Thin Layer Chromatography - Magnesia
The use of magnesia is relatively rare today but in the early days of TLC it was employed for the separation of the carotenoids and other plant materials. Magnesia is manufactured by heating magnesium hydroxide to about 350oC. If heated to 500oC or above, the retentive activity of magnesia starts to fall and at 1000oC it is rapidly transformed into inactive magnesium oxide. The chromatographic characteristics of magnesia are similar to those of silica gel but the material is basic in nature as opposed to silica gel which is acidic. The surface moieties of magnesia that are interactive are again hydroxyl groups consequently, the molecular forces involved in solute retention are largely polar in nature. Magnesia interacts with solvents in much the same way as silica gel.

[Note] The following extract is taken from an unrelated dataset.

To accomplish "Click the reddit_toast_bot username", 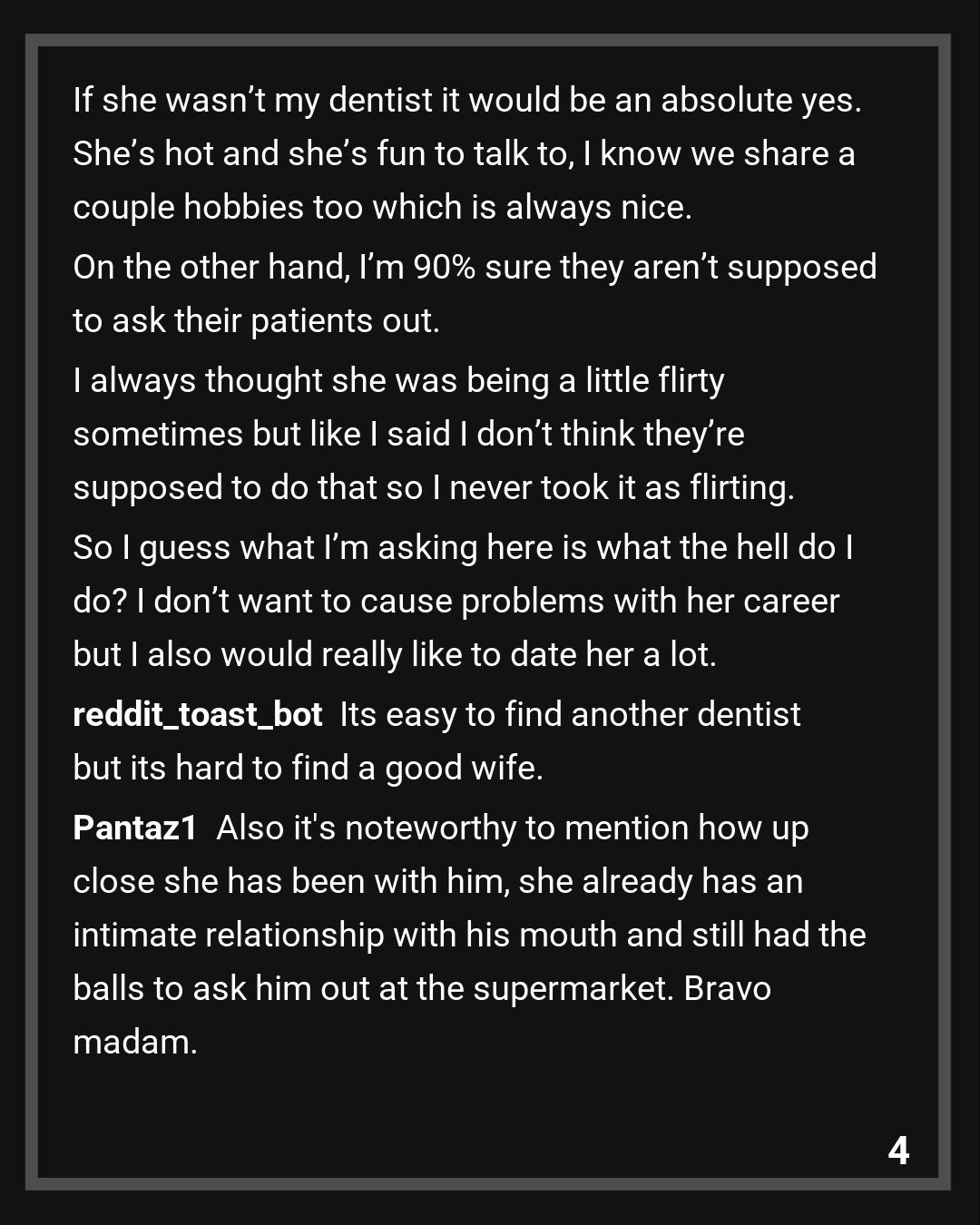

Kieselguhr is a purified, thermally treated, diatomaceous earth that has been ground to a particle size of about 5-40 mm. Kieselguhr has very large pores and, as a consequence, has a relatively small surface area (1-5 m2/g). In TLC, it is used largely as a support for liquid stationary phases and not as an adsorbent or stationary phase per se. Some untreated kieselguhrs can show some slight adsorption properties that are normally removed by silanation. The use of kieselguhr as a support in TLC is afforded by the separation of the phenols in tobacco smoke condensates (9). The phenols are initially coupled with diazotized p-nitro aniline and extracted with ether. The ether solution is separated on a TLC coated with kieselguhr impregnated with formamide and the separation developed with a solvent mixture containing 30 parts by volume of benzene, 70 parts by volume of cyclohexane and 3 parts by volume of dipropylene glycol. This separation is accomplished by using a liquid-liquid distribution system as opposed to a liquid-solid system and such systems are rarely employed today. In fact, supports generally are not well-liked and adsorbent stationary phases such as silica and silica-based bonded phases are far more popular.